6 de agosto de 2014

El viejo carpintero y la joven de ojos tristes (II)


¡Hola, aprendices!
Hoy retomo el relato de “El viejo carpintero y la joven de ojos tristes”:

-El viejo carpintero y la joven de ojos tristes II-

Recordó en ese momento el día en que conoció a Eva. Se sentía ahogado y acorralado en el pueblo, presionado por su familia, perdido. ¿Realmente quería trabajar en el taller de su padre? Desde niño le habían enseñado los secretos de la carpintería, y en realidad le encantaba, pero, como a todo joven de veinte años, la perspectiva de tener toda su vida ya organizada le agobiaba. ¿En eso consistiría su vida? El mismo pueblo, el mismo oficio, la misma gente... ¿Y la aventura, y la libertad, la belleza, el amor? Decidió ir a la isla para despejar su mente, y allí la conoció.
Paseaba cabizbajo entre los matorrales del terreno isleño cuando escuchó aproximarse los pasos de un extraño. Al levantar la cabeza encontró los ojos marrones de una sirena. La joven le dijo “hola”, y con eso bastó. Charlaron durante horas —y podrían haberlo hecho durante semanas—: qué haces aquí solo, de dónde eres, por qué te agobia el pensar que vas a ser carpintero... La voz de Eva fluía, cautivaba y atrapaba a Martín, que en un par de horas se había abierto a una desconocida como nunca antes lo había hecho.
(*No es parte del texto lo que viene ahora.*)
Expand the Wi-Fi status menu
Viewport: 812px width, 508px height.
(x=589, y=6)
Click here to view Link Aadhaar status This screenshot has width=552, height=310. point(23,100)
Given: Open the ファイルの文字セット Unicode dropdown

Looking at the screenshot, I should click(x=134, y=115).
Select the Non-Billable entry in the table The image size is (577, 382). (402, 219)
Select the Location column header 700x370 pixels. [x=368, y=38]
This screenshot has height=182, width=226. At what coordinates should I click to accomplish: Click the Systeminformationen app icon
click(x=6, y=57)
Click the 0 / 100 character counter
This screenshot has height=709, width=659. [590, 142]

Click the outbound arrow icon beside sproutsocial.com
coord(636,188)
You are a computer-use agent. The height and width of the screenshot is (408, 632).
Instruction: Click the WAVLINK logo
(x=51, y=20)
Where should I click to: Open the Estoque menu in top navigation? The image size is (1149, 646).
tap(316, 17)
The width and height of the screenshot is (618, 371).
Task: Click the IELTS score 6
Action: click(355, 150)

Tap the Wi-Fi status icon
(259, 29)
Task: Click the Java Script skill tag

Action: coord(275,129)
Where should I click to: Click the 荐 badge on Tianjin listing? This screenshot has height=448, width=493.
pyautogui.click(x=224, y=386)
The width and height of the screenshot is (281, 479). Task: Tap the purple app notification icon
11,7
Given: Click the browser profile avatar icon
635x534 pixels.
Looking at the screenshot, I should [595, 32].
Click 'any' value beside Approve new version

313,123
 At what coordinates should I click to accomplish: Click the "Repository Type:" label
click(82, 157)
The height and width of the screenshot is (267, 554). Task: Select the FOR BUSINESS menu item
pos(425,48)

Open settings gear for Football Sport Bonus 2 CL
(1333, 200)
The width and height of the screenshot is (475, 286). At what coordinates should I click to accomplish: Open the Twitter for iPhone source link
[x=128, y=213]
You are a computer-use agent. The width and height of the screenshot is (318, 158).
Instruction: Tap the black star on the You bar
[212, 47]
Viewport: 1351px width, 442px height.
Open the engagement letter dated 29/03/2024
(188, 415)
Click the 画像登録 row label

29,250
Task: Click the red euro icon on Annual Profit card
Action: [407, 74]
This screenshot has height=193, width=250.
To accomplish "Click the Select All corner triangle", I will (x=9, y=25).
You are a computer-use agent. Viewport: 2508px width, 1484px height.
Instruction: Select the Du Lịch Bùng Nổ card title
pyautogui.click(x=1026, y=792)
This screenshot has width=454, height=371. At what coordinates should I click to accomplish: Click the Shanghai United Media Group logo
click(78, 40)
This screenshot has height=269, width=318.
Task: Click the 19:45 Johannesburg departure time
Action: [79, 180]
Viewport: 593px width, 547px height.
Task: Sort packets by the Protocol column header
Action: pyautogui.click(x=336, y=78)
De repente la joven se agachó y, señalando uno de los matorrales, dijo:
—¿Habías visto esta planta antes, cuando caminabas solo? Es mi flor favorita. La llaman escarcha, por las gotitas de agua. Lo que más me gusta de ella es que es tan pequeña y discreta que desde lejos casi nadie repara en ella, pero cuando te acercas es tan bonita... Hay que saber mirar bien para encontrarla; no basta solo con ver.
Efectivamente, mientras se inclinaba sobre la planta Martín no vio más que un matorral, pero conforme se acercaba empezó a distinguir las tonalidades purpúreas estivales de las hojas, los delicados capullos, alguna de las flores y, sobre todo, lo que hacía de esta una obra maestra de la Naturaleza: las pequeñas gotas de agua condensada que reposan sobre la pared vegetal. ¿Cómo no la había visto antes? Al levantar la vista para devolverle la sonrisa a su peculiar acompañante supo mirarla y descubrir los destellos amarillos que irradiaban sus ojos, su luminosa sonrisa y esas ojeras que a ella le parecían tan pronunciadas y que a él le parecían simplemente perfectas. En ese momento Martín entregó su corazón a la sirena que unos años más tarde se convertiría en su esposa, amada, y en la que encontraría más aventura, libertad, belleza y amor de lo que jamás hubiera podido soñar.